O pequeno espaço foi tomado de assalto pelas vísceras pretas do mundo caído. A pouca vegetação que resistiu a presença profana da criança morreu gritando. Não havia  som e tempo, e o antigo finalmente sentiu-se em paz. Ele tocou a mãozinha diminuta de sua amada e beijou sua orelha. Ela se eriçou e se esticou, seus cachos dourados roçando o queixo fino do ancião.
“Você diz que somos ódio por ele parecer natural a nossa essência, criança minha. Quando assume tal fato me leva a pensar em um dualismo torto e romântico, em que tenhamos um oposto exato de amor. Creio que isto seja muito improvável. Poucos de nós de fato melhoram ou pioram com o tempo. Deixados alheios a nossas filosofias, permanecemos estáticos, por mais cruéis ou viciosos que sejamos. Criamos os caminhos ou somos levados a eles em uma tentativa desesperada de fugir da estaticidade aterradora de nossa maldição peculiar. O culto ao sangue, a carne, a noite... Cada um tem suas promessas, mas sabemos que, no fim, fomos nós que criamos uma ordem hierárquica de leis e tradições que mantiveram nossa sanidade e integridade ao longo dos séculos. A chama humana de nossos inimigos, o que seria se não uma negação de nosso eu interior, o ‘self’ daqueles judeus esquisitos dos livros que você tanto ama?”
Adele sorriu e apertou a mão de seu senhor. O toque suave lhe trouxe memórias de outros tempos, de todos os anos malditos que passaram distantes por todos os motivos errados do mundo.
“Creio que não me expressei adequadamente, meu Derek.” Uma pequena pausa, um comando mental para um escravo em outro continente. “Acredito no ódio por que é ele que sinto em mim quando chamo o poder. Em algum momento eu fui uma criança oca, um pedaço de um nada. Esses judeus esquisitos que tanto desprezas tem teorias das mais interessantes a esse respeito. Somos moldados pelo meio, enquanto vivos, enquanto mortos, temos a perda deste molde  de forma gradual, e o definhamento não é atenuado pelas filosofias de morte, como dissestes, ele é disfarçado.

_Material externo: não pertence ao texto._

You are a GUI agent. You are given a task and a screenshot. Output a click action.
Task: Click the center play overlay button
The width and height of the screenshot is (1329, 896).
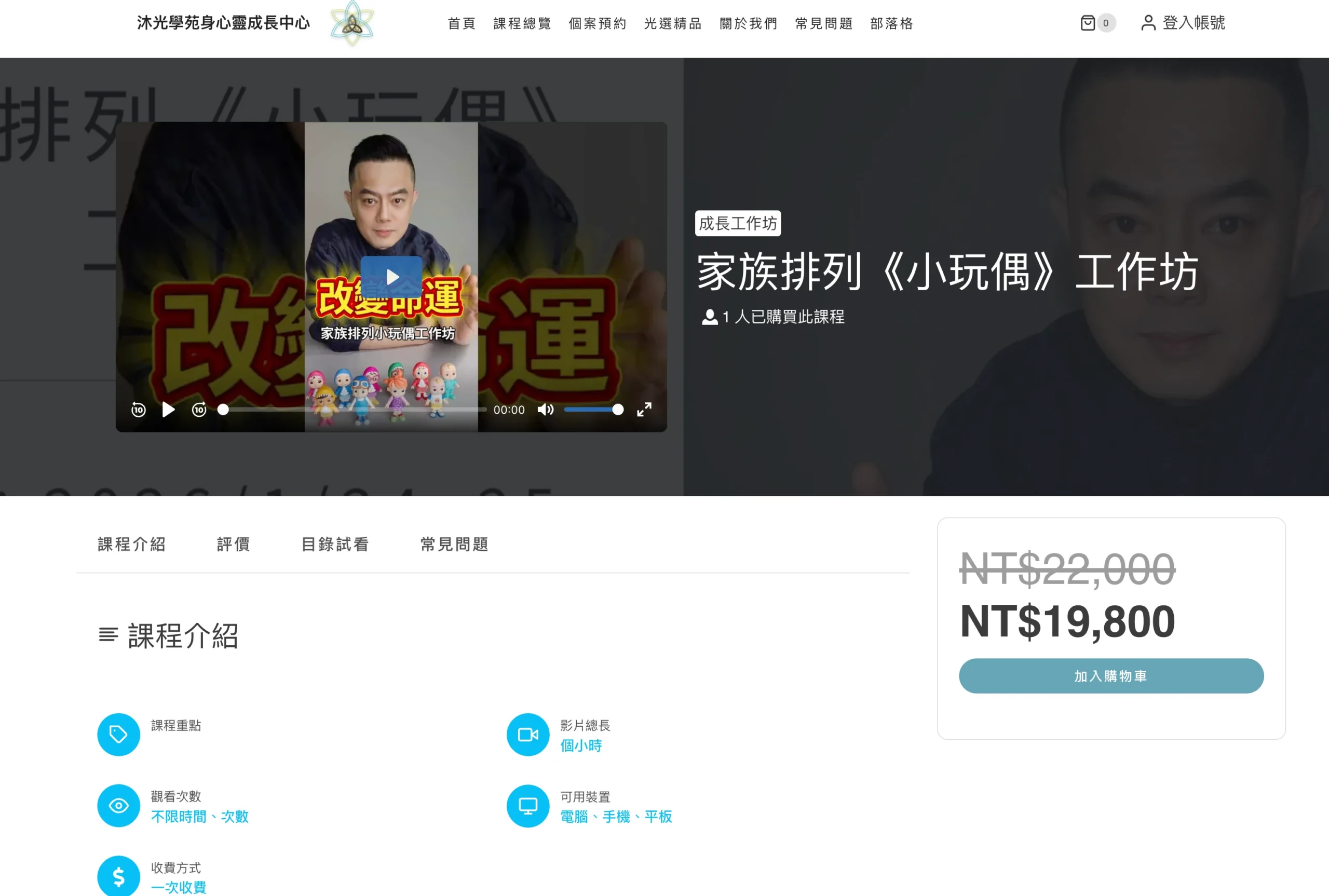[x=391, y=277]
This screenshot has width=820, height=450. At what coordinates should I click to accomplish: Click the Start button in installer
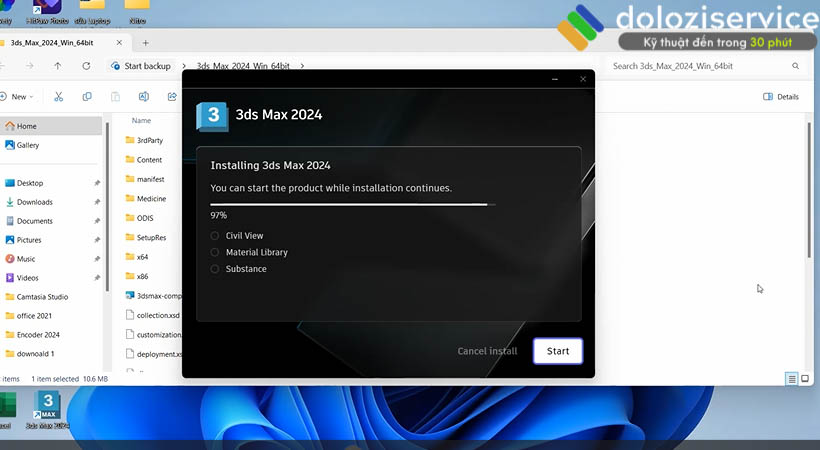[557, 351]
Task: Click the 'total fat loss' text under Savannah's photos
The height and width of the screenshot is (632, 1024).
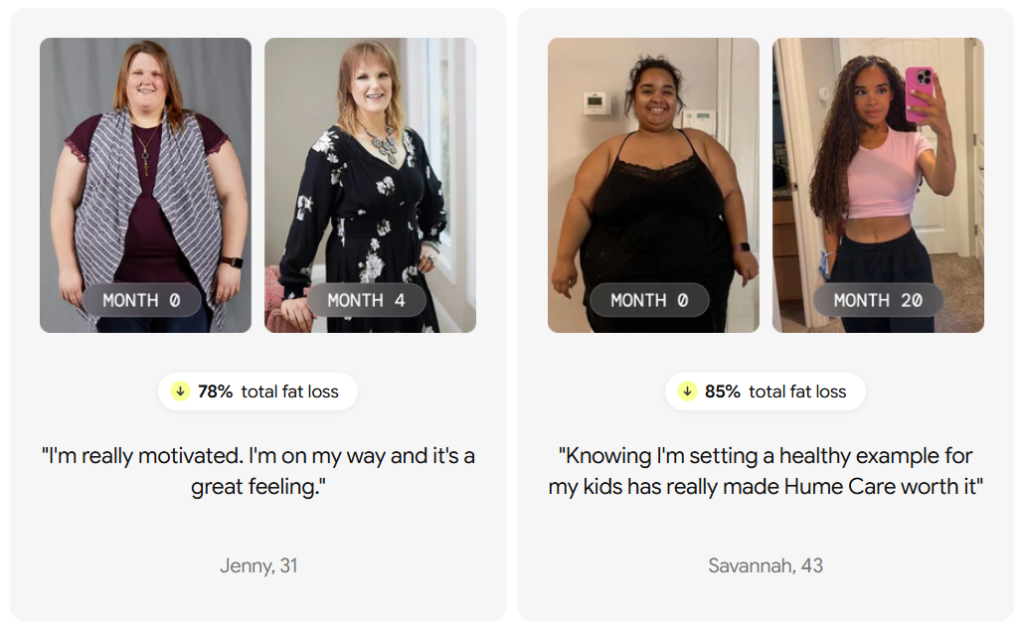Action: pos(797,391)
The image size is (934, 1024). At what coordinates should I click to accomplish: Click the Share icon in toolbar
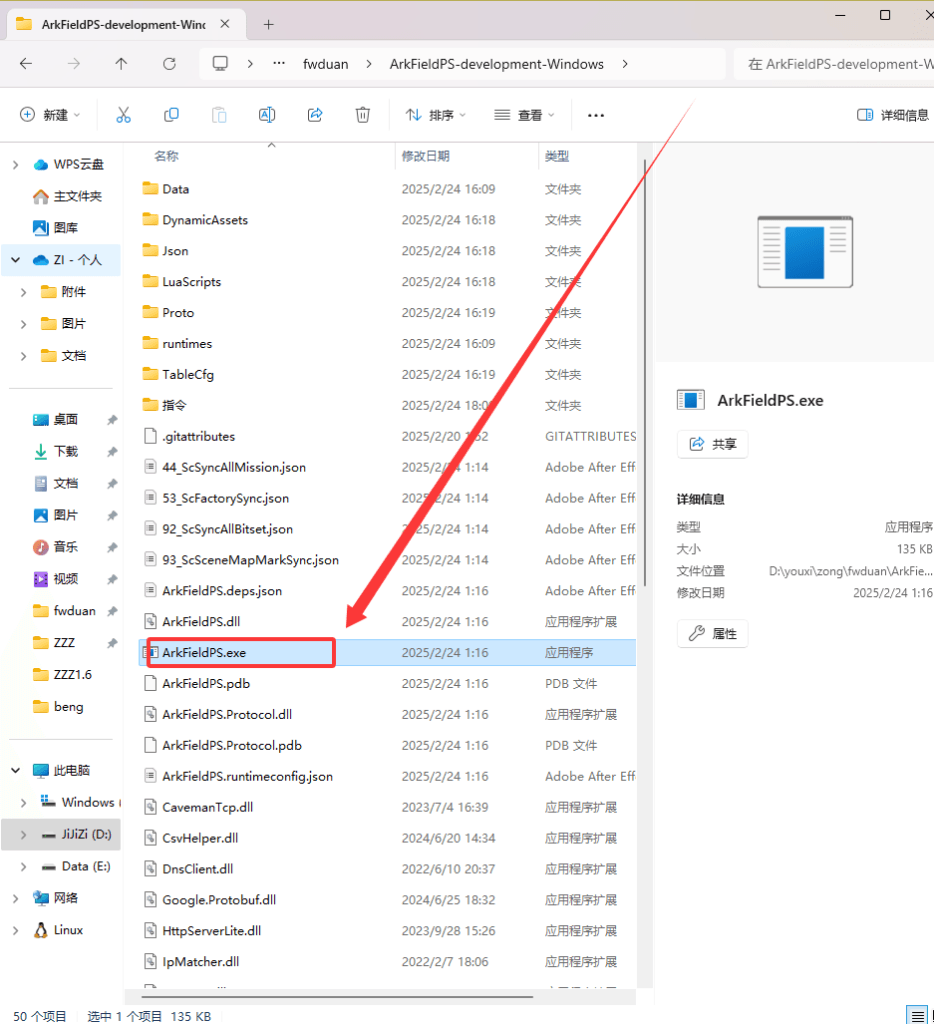[x=315, y=115]
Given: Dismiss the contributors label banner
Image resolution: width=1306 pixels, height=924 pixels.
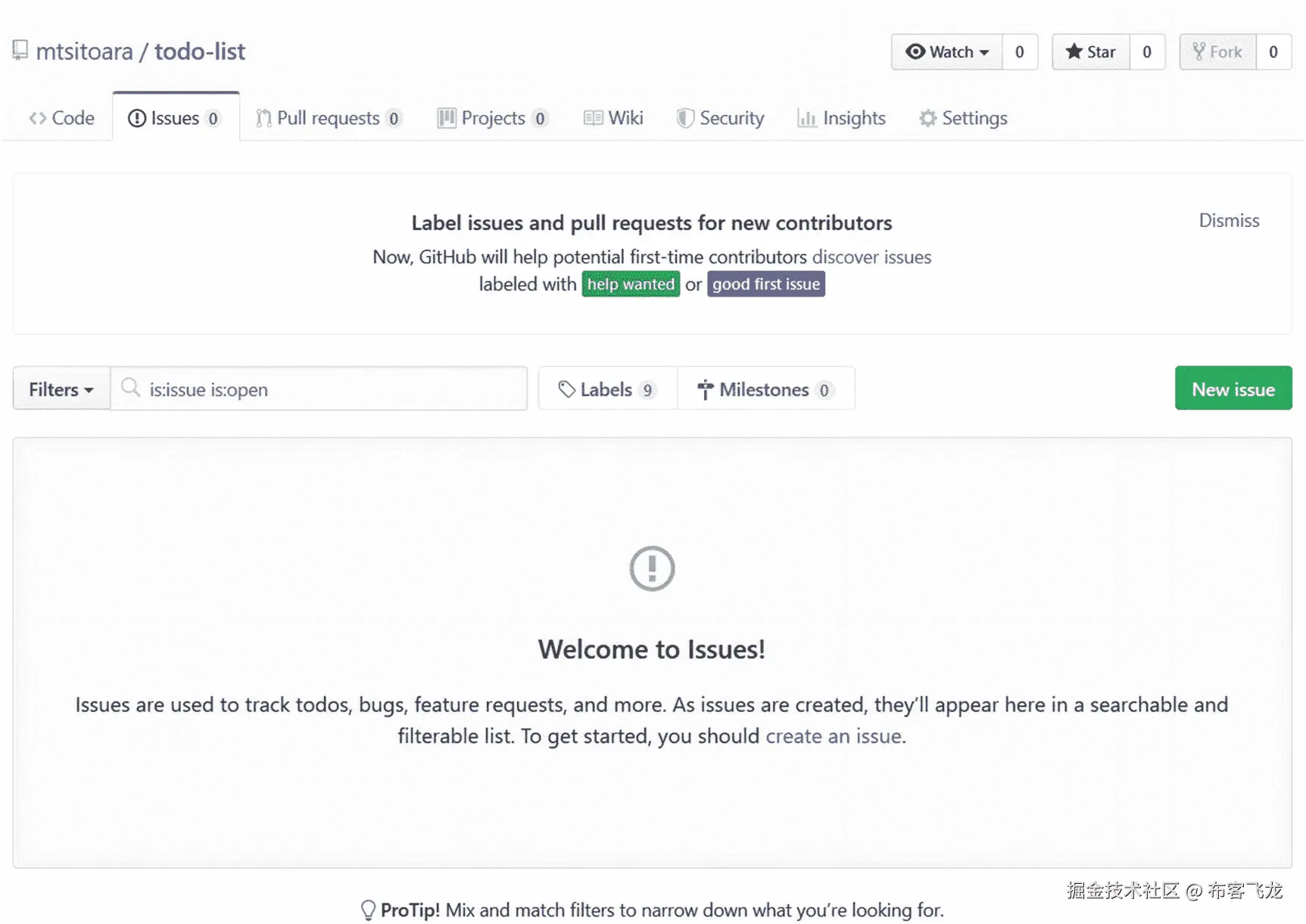Looking at the screenshot, I should click(x=1229, y=220).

Você se lembra do nome de sua mãe de carne? Certamente que isso foi importante um dia. Certamente que teu ofício de sacerdote e teus muitos invernos de abismo lhe tomaram essas memórias preciosas. Quando eu era jovem, você me confessou que sua mãe lhe deu um cobertor  em uma noite cruel, e que isso acabou matando-a. Por muitas noites, eu rezei escondida, agradecendo sua mãe por isso enquanto dormia em seus braços. Você teria me repreendido se eu tive lhe confessado isso na época, não? Mas estou divagando, perdoe-me. Sua mente é invulnerável a tudo exceto a seu próprio ego. Você escolheu esquecer dessas coisas, e escolheu não esquecer de mim. Você escolheu esquecer das cores do mediterrâneo para que pudesse se maravilhar com elas novamente caso viajássemos juntou outra vez, e escolheu não esquecer jamais de alguém que um dia lhe feriu, mesmo que tenha o destruído em uma era que o tempo engoliu. O mundo não se recorda de Naboslav, o cruel, mas Derek, meu sacerdote, o mataria mil vezes mais porquê isso satisfaria seu ego, mesmo sendo uma negação do caminho. Você, como eu, é amor e ódio, meu Derek, pois estas são as únicas verdades que nos mantém sãos.”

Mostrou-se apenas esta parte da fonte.